Answer: Endless Summer hydrangeas can be used as either cut or dried flowers. If you've ever cut hydrangea blooms and put them right into a vase of water only to have them wilt within an hour or two, it can be really disappointing. This seems to be caused by a sticky substance that clogs the stems, preventing moisture from reaching the blooms. This does not happen every time. Sometimes cut-hydrangeas can last for days and other times they wilt almost immediately after being added to an arrangement.
There are two techniques so you might want to try them both:
(1) The Hot Water Method:
When cutting hydrangeas, take water to the garden in a container.
Immediately after cutting each bloom, drop the stem in the water.
Indoors, boil water and pour it into a cup or any container.
Cut the hydrangea stems to the desired length.

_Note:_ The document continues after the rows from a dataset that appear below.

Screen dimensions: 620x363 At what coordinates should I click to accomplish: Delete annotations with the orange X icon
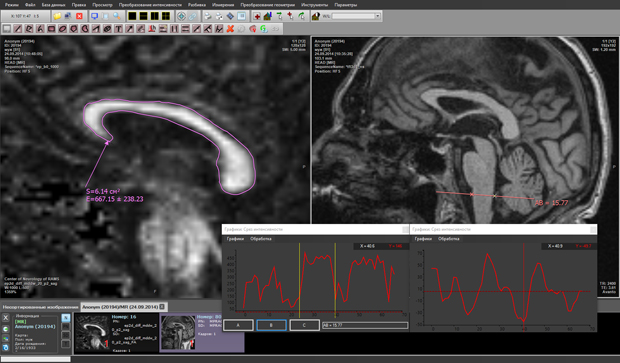[230, 29]
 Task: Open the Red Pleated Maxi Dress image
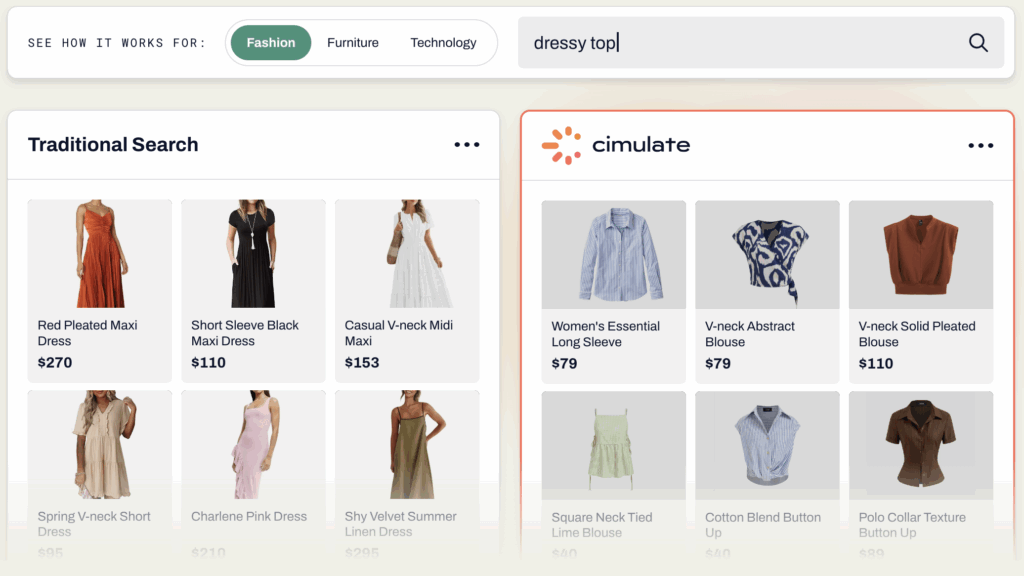[100, 254]
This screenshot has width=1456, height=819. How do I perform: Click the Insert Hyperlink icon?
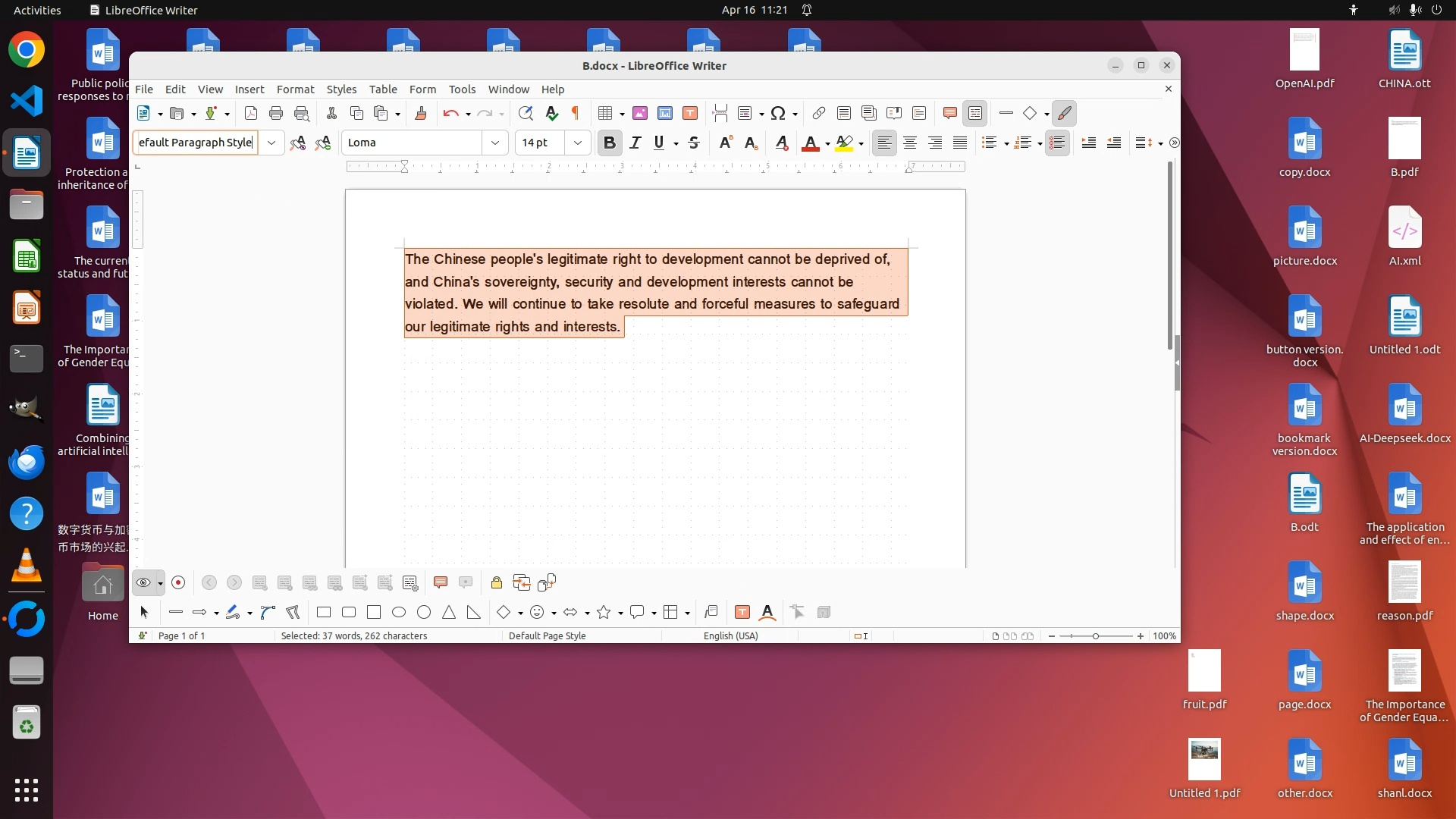(818, 114)
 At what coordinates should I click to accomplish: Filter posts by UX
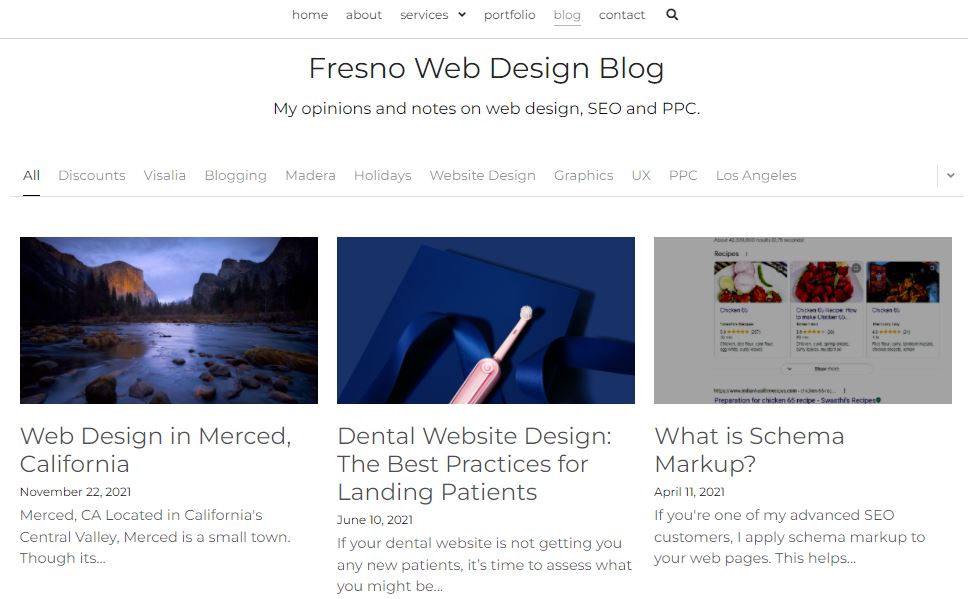click(x=641, y=175)
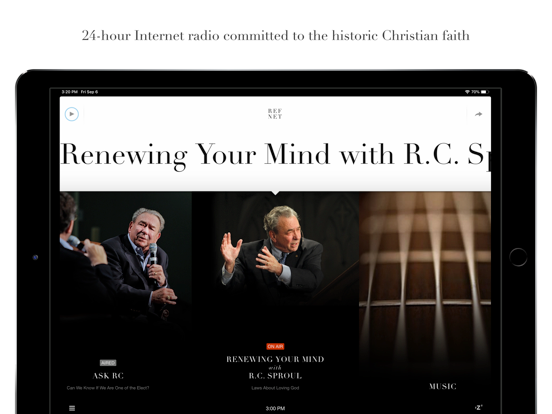Select the Music program title

click(x=443, y=386)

Stand the stems of the hydrangeas in the hot water for 30 seconds.
Immediately put into room temperature water and then arrange.
(2) The Alum Dip Method
The alum used in this method can usually be found in the spice section of the grocery store. Occasionally it is found with the pickling supplies.
Plan to cut hydrangea blooms in the morning while the weather is cool.
Take a pitcher of water to the garden and drop bloom stems into water immediately after cutting them (important).
As you arrange the blooms, recut the stems and dip the bottom 1/2 inch of stem into powdered alum.
Arrange as usual in water. (I know this washes off the alum, but it works!)
Best wishes with your hydrangeas!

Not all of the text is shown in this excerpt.